I love Chichibu

I love Chichibu

Within a mere 90 minutes of Ikebukuro station in Tokyo, it is surprising that photographers’ and hikers’ paradise Chichibu isn’t discovered by more tourists yet. The rural town of Chichibu is located on a plateau surrounded by mountains and the train ride quickly gets very interesting once you have left the urban jungle that is Tokyo. Chichibu used to be well known and rich because of the silk production but never really recovered from the crash in raw silk prices during the early Meiji period which led to the Chichibu rebellion. The surrounding mountains and the resulting isolation has resulted in the preservation of lots of traditional customs. Chichibu is best known for its important 34 Kannon Temple Pilgrimage and its many festivals. The town itself feels like it is still stuck in the Showa period with loads of tiny shops and restaurants with the large Chichibu Shrine in its centre. The bubble that turned so many of the large Japanese cities into a wasteland of tall buildings and glass never arrived and I, for one, am very grateful for that.
After having visited several times Tokyo, Kyoto, Nara, Osaka, Sendai, Hiroshima, Nagasaki, etc., etc., and after having popped in and out of the hot baths of the many well known onsen towns; I thought I never would encounter the Japan of my imagination. I gave up looking and suddenly I discovered it in Chichibu. I had expected to find it in Akita, Hokkaido, or somewhere remote, but certainly not within the distance of a day trip from Tokyo.
I did walk the Chichibu 34 Temple pilgrimage over four days and I would certainly recommend the pilgrimage even though it does take several days to complete.

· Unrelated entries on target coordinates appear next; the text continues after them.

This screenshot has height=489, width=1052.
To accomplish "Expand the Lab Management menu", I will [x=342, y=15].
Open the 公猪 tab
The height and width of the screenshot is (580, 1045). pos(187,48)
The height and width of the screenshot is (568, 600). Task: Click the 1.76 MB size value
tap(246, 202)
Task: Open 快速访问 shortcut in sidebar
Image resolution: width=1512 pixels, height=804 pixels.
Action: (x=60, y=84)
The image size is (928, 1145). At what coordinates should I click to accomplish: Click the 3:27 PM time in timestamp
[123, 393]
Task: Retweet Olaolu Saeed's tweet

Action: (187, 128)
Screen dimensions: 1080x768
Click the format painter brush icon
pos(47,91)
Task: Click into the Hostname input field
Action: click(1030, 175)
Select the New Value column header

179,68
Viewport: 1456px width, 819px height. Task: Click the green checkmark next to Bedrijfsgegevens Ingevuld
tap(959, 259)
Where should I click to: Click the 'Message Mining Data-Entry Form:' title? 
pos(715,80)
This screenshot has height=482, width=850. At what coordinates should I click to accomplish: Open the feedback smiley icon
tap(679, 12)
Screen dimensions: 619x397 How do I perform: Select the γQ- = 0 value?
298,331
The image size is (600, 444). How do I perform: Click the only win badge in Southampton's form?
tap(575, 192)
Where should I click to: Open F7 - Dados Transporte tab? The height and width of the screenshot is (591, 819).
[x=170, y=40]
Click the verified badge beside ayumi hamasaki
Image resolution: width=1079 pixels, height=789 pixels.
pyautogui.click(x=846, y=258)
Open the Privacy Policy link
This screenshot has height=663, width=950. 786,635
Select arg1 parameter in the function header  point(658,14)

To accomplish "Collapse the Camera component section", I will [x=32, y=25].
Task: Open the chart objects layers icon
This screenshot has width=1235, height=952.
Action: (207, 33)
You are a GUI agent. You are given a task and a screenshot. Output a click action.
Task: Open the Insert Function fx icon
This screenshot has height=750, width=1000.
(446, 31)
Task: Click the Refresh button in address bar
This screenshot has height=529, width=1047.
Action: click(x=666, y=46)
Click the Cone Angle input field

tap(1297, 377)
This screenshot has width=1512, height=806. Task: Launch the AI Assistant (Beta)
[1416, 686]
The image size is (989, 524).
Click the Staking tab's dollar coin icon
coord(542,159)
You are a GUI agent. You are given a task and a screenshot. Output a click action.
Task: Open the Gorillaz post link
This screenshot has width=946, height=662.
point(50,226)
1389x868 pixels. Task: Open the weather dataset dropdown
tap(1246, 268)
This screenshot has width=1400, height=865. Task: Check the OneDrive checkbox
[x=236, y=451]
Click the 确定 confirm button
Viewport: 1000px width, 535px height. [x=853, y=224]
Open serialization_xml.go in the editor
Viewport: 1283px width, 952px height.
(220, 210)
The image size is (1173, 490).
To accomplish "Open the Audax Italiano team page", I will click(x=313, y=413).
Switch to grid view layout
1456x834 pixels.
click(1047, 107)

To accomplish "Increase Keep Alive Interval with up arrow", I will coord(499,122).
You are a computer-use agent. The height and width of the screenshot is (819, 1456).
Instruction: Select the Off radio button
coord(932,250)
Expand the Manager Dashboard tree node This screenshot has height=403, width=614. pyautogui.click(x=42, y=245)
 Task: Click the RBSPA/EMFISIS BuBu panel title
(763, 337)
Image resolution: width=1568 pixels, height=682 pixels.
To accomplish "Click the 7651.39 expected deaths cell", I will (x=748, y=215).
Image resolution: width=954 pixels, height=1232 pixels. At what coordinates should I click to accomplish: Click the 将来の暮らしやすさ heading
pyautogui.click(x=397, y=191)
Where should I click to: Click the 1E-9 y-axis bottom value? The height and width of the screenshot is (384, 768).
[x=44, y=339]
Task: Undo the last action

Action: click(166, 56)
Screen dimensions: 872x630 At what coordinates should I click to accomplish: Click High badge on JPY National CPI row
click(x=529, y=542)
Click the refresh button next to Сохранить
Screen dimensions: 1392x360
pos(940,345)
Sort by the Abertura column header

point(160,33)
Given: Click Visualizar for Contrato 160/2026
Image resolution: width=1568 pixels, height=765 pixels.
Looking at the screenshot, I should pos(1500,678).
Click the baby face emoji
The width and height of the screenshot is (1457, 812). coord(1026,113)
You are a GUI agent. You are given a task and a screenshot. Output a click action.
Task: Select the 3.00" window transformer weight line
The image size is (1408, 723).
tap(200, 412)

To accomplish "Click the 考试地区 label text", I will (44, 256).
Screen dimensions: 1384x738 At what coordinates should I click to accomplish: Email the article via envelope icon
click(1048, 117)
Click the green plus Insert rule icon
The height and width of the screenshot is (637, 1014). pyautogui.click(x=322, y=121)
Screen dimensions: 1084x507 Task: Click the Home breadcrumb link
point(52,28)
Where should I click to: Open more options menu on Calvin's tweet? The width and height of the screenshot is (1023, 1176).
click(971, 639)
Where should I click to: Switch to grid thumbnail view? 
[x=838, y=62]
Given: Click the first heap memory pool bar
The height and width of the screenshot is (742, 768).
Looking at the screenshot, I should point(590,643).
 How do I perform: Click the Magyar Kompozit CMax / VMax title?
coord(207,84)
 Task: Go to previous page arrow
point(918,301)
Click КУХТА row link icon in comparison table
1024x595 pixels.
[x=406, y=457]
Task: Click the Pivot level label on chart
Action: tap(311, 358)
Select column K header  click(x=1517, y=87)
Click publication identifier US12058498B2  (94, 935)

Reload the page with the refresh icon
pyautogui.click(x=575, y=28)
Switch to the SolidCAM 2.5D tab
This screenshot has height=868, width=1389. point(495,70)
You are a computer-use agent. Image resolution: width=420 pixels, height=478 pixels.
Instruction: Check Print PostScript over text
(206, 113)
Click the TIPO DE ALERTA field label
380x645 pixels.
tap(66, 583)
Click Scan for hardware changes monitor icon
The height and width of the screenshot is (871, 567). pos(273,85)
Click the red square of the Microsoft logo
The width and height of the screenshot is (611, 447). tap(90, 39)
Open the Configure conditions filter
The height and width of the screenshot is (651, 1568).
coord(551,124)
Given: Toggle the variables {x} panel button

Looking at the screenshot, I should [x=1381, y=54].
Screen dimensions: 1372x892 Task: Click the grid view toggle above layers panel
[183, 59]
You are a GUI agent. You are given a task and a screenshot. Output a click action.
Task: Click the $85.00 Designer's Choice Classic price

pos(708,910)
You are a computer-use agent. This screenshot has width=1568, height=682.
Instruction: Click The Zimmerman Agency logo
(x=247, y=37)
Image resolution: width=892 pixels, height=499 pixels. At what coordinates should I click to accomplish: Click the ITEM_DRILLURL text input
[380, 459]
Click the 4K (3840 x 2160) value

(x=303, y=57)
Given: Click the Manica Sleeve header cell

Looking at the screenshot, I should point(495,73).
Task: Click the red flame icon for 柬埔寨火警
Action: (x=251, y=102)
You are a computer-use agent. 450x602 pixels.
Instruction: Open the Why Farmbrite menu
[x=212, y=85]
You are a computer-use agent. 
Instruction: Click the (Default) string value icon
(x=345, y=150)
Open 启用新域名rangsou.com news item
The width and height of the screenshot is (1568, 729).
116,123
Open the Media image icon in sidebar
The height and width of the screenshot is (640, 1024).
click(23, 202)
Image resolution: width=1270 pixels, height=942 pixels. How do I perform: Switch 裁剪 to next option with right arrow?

The temples, especially the temples a little outside the town itself, are rich is atmosphere and idyllic and entering the temple complex of many of the temples felt like entering a sanctum.
I combined my visit to Chichibu with an awesome temple stay at Taiyoji Temple.

  • Camera: PENTAX 645NII
  • ISO: 100
2 comments on “I love Chichibu
  1. I don’t know it, being more familiar with west Japan… but now you’ve whetted my appetite!